The school year has begun and true to form, September is already passing quickly. Students as well as teachers are still sorting out their routines, their schedules, and their roles on campus for the next four months. This is an easier task for some than it is for others. It’s still fairly easy to pick out the students who are just starting school for the first time. The look of shock hasn’t quite worn off yet.
I work at a community college, where there are no admission requirements beyond a high school diploma. We are the Statue of Liberty of higher education. We take the tired and the poor, and many of our masses really do huddle together, especially the small cadres of smokers grabbing a quick fix before class starts. Because of the absence of entrance requirements, students need to take a placement exam in math, reading, and writing to see if they need remediation in these areas, or if they already have the skills to embark on college level work.
I am part of a number of English professors who regularly read the essays written for the placement exam. Students are placed into remedial classes (either for native speakers or for non-native speakers) or straight into Eng 101. The readings go for most of the summer and get quite heavy in August, and then they slowly taper off. This morning’s batch, for example, only numbered eight. It’s a fascinating part of working at the college, and I love this way of getting new insight into our student population.
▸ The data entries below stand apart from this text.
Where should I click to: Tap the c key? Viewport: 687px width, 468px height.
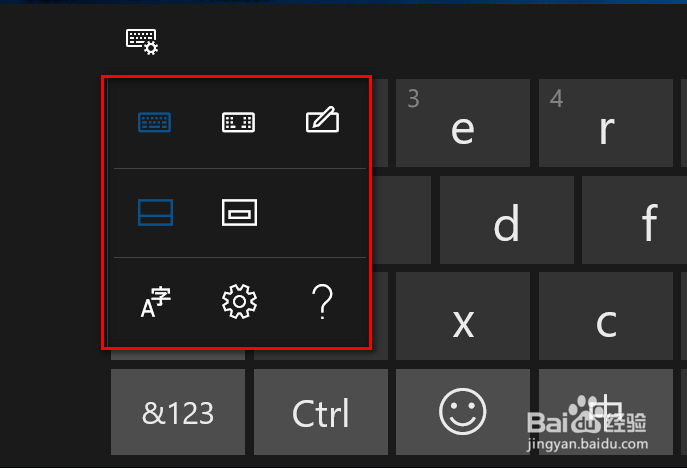coord(606,316)
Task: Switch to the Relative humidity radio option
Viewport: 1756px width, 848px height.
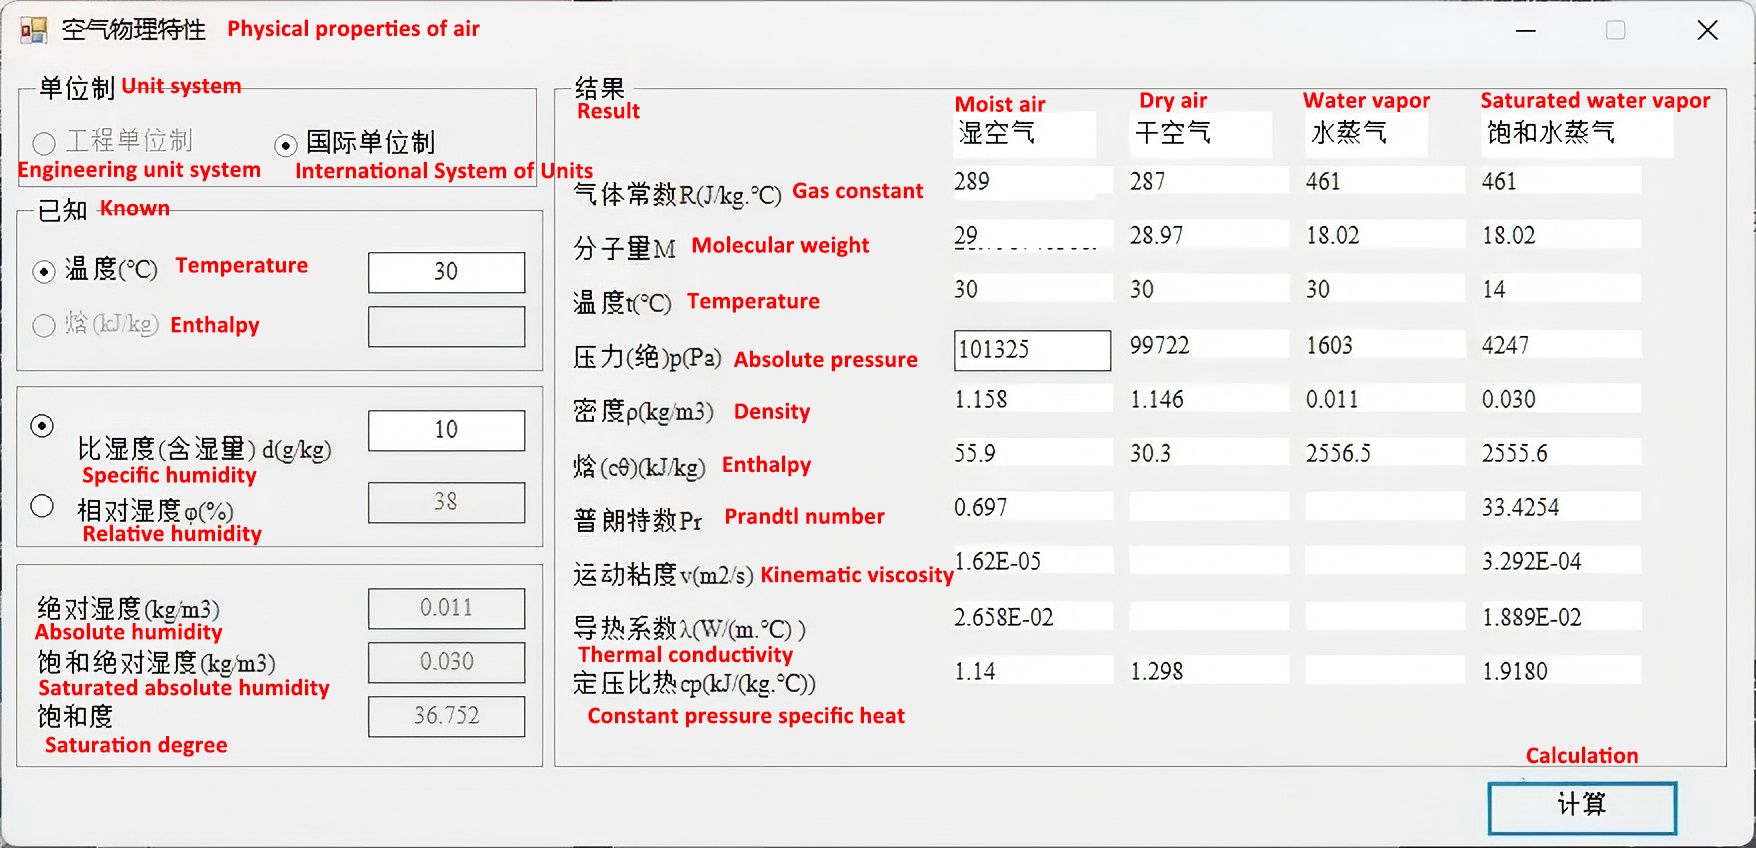Action: (42, 507)
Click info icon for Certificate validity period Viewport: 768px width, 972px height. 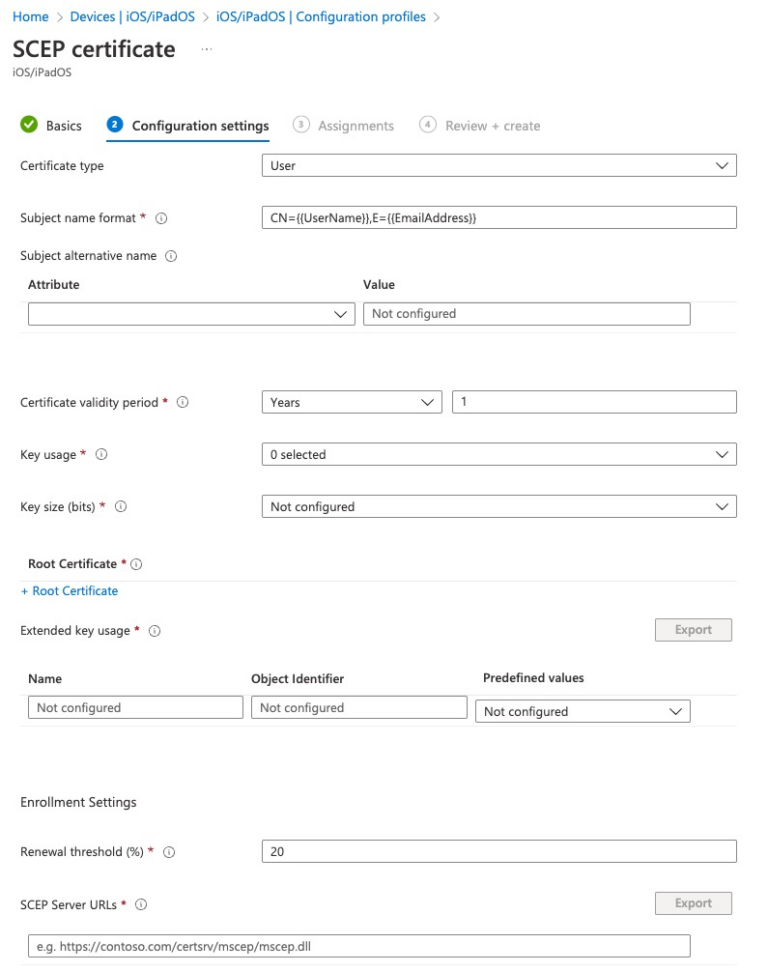coord(183,402)
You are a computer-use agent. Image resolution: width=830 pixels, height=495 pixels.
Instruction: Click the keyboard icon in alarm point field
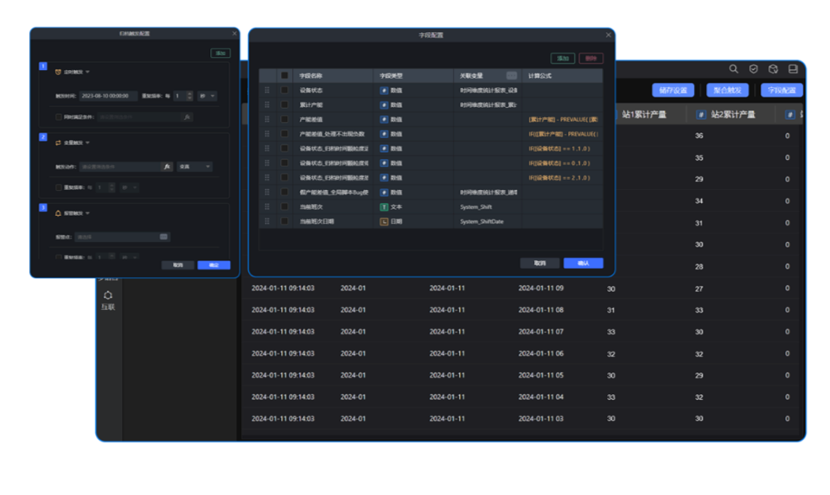[163, 237]
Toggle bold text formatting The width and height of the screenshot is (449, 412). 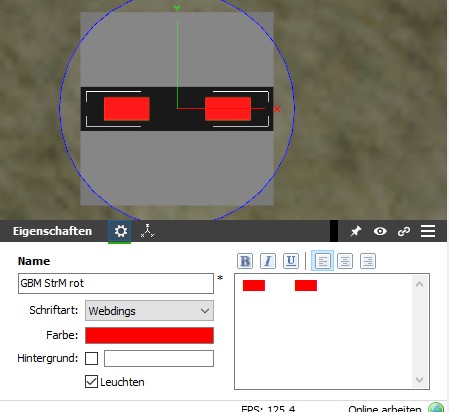point(245,261)
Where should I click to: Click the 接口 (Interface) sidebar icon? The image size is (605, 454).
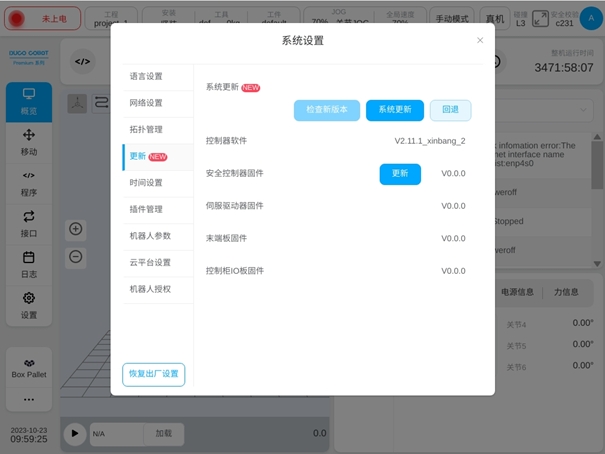29,223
I can tell you, for example, that many teenage mothers, gang members, soldiers, ex-convicts and older Gen-Xers are eager to get a second chance at making a better life for themselves. We’ve read about violent neighborhoods, broken families, emotional scars, physical illnesses, lost loves, and scholastic failures. Without fail, these students have high hopes that going to college will finally bring them some of the success and respect that has eluded them so far.
Though it seems during some reading sessions that every other essay is written by one of these ‘second chance’ students, it’s only part of the picture. We also read about lives of privilege. Some of these students describe the experience of going away to a four-year college only to realize after a few months that they are overwhelmed and not ready to be left to their own devices. Others knew that their high school grades wouldn’t get them into top tier colleges, and so they come to us as a stepping stone. Still others enroll with the illusion that college is just an extension of high school, just without calls to parents, late bells, or assemblies.
Many of the essays, regardless of the demographic of the author, are quite similar to each other. Some days, they blur together and all of us readers at one point will say, “Wait, didn’t I read this one already?” It feels like every single student is grateful for his or her mother, wants to meet Martin Luther King, Jr., and has a goal to ‘be somebody’ by having a dream job and the most beautiful family in town. On those days, the boredom is grinding.
We also have our days in which we are challenged or surprised. When we are lucky, we get to read a thoughtful, lyrical essay about someone’s favorite room or how music helped someone else understand abstract concepts in physics and math. We have the pleasure of placing these students in an honors class. If the essay is good enough, we’ll even pass it around the room after it has been scored, just for the pleasure of reading a well-written essay.
The easy essays are the ones that clearly do or clearly don’t need remediation. Things are not always so simple, however, and we are often hit by the essays of students who don’t seem to belong anywhere. One student may write an essay with great ideas but few correctly punctuated sentences. Is this serious enough for remediation even though the student has shown critical thinking and intelligence? Can the student catch up in Eng 101?
On the opposite extreme, there are essays that are written in perfect grammar and punctuation, and yet they say almost nothing. The student had spent four pages writing, for example, that smoking is bad and people shouldn’t do this. There are no reasons why smoking is bad, only reiterations of that one idea. Can this student handle the kind of analytical reading and research that is expected in Eng 101? The student can learn grammar, clearly, but can they learn how to think critically or have more complex ideas?
Beyond these muddy waters lies an even trickier quagmire: international students whose first language is a non-standard dialect of English. In particular, our school sees many applicants from Jamaica and English-speaking West Africa. Should those students be in class with native speakers? Or has their dialect of English strayed so far that it may be more useful to consider Standard English a second language and put them with other ESL students? Would they accept that or would they be offended. In which type of course would they be helped the most?
A final group we’ve been seeing a lot of lately is the d/Deaf. In case you are wondering, the d/D was not a typo but rather an abbreviation of the complicated attitudes and issues surrounding those who are typically referred to, in a politically-correct world, as ‘hearing-impaired.’ Depending on the educational background, a d/Deaf person may be, strictly speaking, a non-native speaker of English, if American Sign Language is their primary language. Again, where would the needs of these students be best met? Should they get more focus on grammar in remedial ESL classes before they even attempt the placement essay again? Do they just need a tutor and an interpreter? What environment would not only be most comfortable but also most effective for these students?
The challenges of not only placing these students but then teaching them how to improve their writing is something that I will be focusing on for the next several months in my classes, and also for the next couple of blog posts. I hope that in the course of learning (in the case of Jamaican students) or revisiting (in the case of d/Deaf learners) the linguistic issues these students face, I can do my small part in helping our school meet their needs.
(And P.S., I’ll also be revealing the ‘after’ pictures of my newly organized books and workspace!)
How has Back-to-School been going for you, as students, teachers, or parents?